Ancak Feith’in AKP Hükümeti’ne yönelik uyarısında gözden kaçırılmaması gereken bir
nokta vardır. Feith, ABD düşmanlığına karşı Hükümet’i uyararak AKP Hükümeti’ne ne yazık
ki, Türk milletinin çoğunun bilmediği bir görevini hatırlatmıştır.
1947’den itibaren ABD’yle imzalanan gizli “İkili Antlaşmalar”ı 27 Mayısçı Haydar
Tunçkanat çok değerli bir çalışmasıyla açığa çıkarmıştı. Bu anlaşmalar Türkiye’yi sadece
ABD üslerine ve askeri güçlerine açmakla kalmıyor aynı zamanda Türk hükümetlerinin ABD
karşıtı propangaları engelleyip, ABD kurumlarıyla beraber ABD dostluğunu kamuoynua
yayma yükümlülüğünü şart koşuyordu. Yani ABD propagandası yapmak hükümetlerimizin ne
yazık ki görevidir. Ve yıllarca bu görev yapılmış, ABD hayranlığı topluma pompalanmıştır.
Aradan geçen yarım asrı aşkın süre sonucunda bugün Türk milletinin %82’sinin ABD
düşmanı olduğu bizzat Batılıların yaptığı anketlerde yer almaktadır. Feith gibilerini çılgınca
açıklamalar yapmaya iten de budur.
Bu, bizim yarım asır önce uğrunda hayatımızı riske ettiğimiz bazı gerçekleri halka
kavratma mücadelemizin sonuçsuz kalmadığını göstermektedir. Devrimci bir kurmay subay
olarak onca yıllık hapis ve işkenceye rağmen, 80 yaşında görevimi yapmış olabilmenin
mutluluğunu yaşıyorum.
Kendi açımdan, ABD karşıtlığımın başlangıcı için üç olayı sıralayabilirim.
Birincisi, İnönü iktidarının 1945’te ABD savaş gemisi Missouri’yi İstanbul’a davet
etmesidir. Bu olay Atatürk’ün ordusundaki bir genç subay olarak Türklük onurumu
zedelemiştir. Bu ziyaret için İstanbul’da genelevler dahi boyanmış, ABD askerleri sokaklarda
çeşitli rezillikler yaparak milli haysiyetimizi ayaklar altına almıştır.

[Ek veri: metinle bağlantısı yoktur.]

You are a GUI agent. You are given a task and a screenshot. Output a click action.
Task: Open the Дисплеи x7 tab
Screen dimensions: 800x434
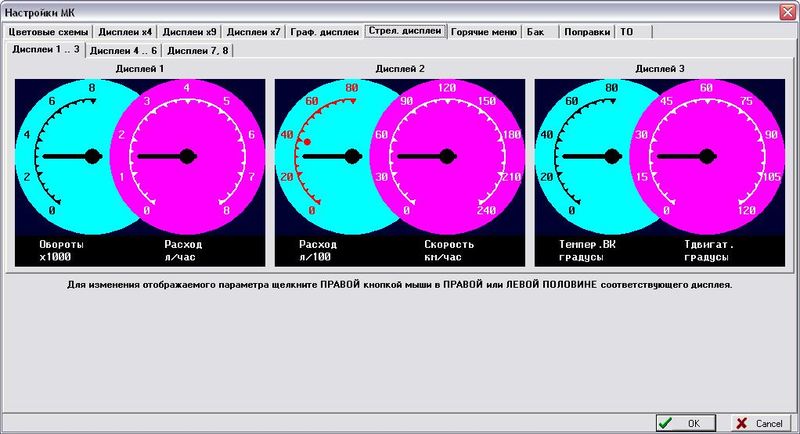(x=253, y=32)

İkinci olay ise 1948 yılında Marshall Yardımı dolayısyıla 9 ay boyunca ABD subayları
tarafından düzenlenen eğitim kursunda yaşadıklarımdır. ABD bu dönem Türkiye’yi
kandırmak istemektedir. En seçkin kurmaylarını bizi eğitmek üzere Türkiye’ye gönderir. 24
Türk subayı olarak Tuzla Uçaksavar Okulu’nda SCR 584 radar ve M-8 komuta aleti kursunda
bize eğitmenlik yapanlar bu askerledi. Bu kurs çok zorlu bir kurstu. Kurs bitince hepimiz hem
yazılı hem de uygulamalı çok ağır sınavlardan geçtik. Tüm uçaksavar sistemi bozulup, 4,5
saatte yeniden işler hale getirilmek üzere bize teslim ediliyordu. Kursun amacı ABD’nin
Türkiye’ye vermeyi planladığı en son teknoloji ürünü 90 mm’lik 16 uçaksavar bataryasına
komutan yetiştirmekti. Ancak bizim başarıyla tamamladığımız 9 aylık kurs süresi boşa gitti.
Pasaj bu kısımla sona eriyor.